El concepto de autoprotección recogido en la Ley 17/2015 de 9 de julio, del Sistema Nacional de Protección Civil, se configura como un deber, de modo que toda actividad que potencialmente pueda tener efectos catastróficos debe realizarse con la debida cautela y diligencia en las medidas de autoprotección.

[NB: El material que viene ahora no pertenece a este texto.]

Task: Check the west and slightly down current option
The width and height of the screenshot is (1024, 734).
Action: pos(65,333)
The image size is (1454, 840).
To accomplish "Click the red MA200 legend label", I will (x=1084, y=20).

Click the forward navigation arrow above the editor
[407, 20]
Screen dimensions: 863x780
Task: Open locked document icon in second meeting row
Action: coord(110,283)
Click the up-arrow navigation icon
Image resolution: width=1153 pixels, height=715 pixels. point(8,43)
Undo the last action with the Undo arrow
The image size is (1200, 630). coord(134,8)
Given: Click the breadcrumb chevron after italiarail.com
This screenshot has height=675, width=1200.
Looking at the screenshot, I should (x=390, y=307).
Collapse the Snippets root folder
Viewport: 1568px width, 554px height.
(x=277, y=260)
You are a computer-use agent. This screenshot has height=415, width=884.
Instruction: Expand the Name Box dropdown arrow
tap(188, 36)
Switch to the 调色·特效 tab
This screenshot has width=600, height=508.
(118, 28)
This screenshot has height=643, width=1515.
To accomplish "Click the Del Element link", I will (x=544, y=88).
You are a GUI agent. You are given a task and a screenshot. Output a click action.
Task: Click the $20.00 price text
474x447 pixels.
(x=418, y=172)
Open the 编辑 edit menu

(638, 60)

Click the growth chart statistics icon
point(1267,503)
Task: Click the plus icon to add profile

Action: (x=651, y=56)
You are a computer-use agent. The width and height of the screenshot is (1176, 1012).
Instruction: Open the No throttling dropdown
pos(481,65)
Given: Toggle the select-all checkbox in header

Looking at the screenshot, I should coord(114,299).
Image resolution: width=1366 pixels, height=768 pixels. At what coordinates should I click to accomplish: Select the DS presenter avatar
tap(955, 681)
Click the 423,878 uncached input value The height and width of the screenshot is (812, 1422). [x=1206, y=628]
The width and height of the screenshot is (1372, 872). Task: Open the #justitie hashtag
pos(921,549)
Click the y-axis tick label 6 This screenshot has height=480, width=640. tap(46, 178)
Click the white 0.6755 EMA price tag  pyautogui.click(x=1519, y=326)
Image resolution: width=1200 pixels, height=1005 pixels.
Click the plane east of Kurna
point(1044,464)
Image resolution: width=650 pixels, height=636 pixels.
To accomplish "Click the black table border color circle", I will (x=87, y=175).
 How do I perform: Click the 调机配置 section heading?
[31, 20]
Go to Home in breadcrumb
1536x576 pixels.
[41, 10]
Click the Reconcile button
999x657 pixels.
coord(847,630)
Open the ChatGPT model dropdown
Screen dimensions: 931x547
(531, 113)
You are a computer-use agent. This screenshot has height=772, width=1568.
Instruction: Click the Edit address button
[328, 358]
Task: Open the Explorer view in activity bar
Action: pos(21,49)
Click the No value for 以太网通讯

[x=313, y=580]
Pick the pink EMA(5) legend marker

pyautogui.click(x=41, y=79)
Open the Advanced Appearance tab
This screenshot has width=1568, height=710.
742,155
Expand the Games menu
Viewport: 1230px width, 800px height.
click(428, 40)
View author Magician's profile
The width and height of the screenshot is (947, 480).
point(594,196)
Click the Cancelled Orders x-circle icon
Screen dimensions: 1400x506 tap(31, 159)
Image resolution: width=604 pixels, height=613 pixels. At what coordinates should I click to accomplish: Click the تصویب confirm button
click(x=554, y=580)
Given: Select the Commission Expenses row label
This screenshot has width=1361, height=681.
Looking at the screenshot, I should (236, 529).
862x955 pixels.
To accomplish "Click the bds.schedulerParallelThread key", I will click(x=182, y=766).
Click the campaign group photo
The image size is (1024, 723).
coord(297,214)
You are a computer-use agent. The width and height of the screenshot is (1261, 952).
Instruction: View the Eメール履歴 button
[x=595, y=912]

¿Qué son las medidas de autoprotección?

Son el conjunto de acciones encaminadas a la protección, realizadas por uno mismo, para sí mismo.
Los ciudadanos deben tomar las medidas necesarias para evitar la generación de riesgos, así como exponerse a ellos. Una vez sobrevenida una emergencia, deberán actuar conforme a las indicaciones de los agentes de los servicios públicos competentes.

¿Qué implica?

Cuando hablamos de autoprotección estamos hablando de: prevención, control de riesgos así como acciones y medidas a adoptar con objeto de garantizar la protección de los ciudadanos, los bienes y el medio ambiente.
La prevención, entendida como el conjunto de medidas y acciones encaminadas a evitar o mitigar los posibles impactos adversos de los riesgos y amenazas, es uno de los fines prioritarios del Sistema Nacional de Protección Civil. En materia de autoprotección, se materializa a través de los Planes de Autoprotección.

¿A quién obliga?

Obliga tanto a los ciudadanos como a las administraciones públicas, como se indica en la Ley del Sistema Nacional de Protección Civil.

¿Qué tipos de autoprotección se consideran?

Podemos considerar dos tipos de autoprotección: la autoprotección ciudadana y la autoprotección corporativa:

  • La autoprotección ciudadana se puede entender como la ejercida por los ciudadanos en el marco físico donde se desenvuelve su vida. Por tanto, se puede hablar de: Autoprotección individual, Autoprotección familiar, Autoprotección en comunidades…
  • La autoprotección corporativa es el sistema de acciones y medidas adoptadas por una entidad pública o privada, encaminadas a prevenir y controlar los riesgos, a dar respuesta a las emergencias y garantizar la coordinación de las acciones que se adopten con el sistema público de Protección Civil.

Funciones de la Dirección General de Protección Civil y Emergencias en materia de autoprotección

De acuerdo al Real Decreto 393/2007, de 23 de Marzo, por el que se aprueba la Norma Básica de Autoprotección de los centros, establecimientos y dependencias dedicados a actividades que puedan dar origen a situaciones de emergencia, la Dirección General de Protección Civil y Emergencias tiene las siguientes funciones:
a) Mantener una relación permanente con los órganos competentes en materia de Protección Civil de las Comunidades Autónomas.
b) Realizar la información previa de todos los Planes de Autoprotección que hubieran de efectuarse por cualquier titular, cuando el órgano competente para el otorgamiento de licencia o permiso para la explotación o inicio de actividad, perteneciera a la Administración General del Estado, y establecer el correspondiente Registro para los mismos.
c) Fomentar la creación de foros de debate y la realización de actividades de formación en materia de autoprotección.
d) Constituirse como punto de contacto en todo lo relativo a autoprotección en relación con la Unión Europea y otros Organismos Internacionales.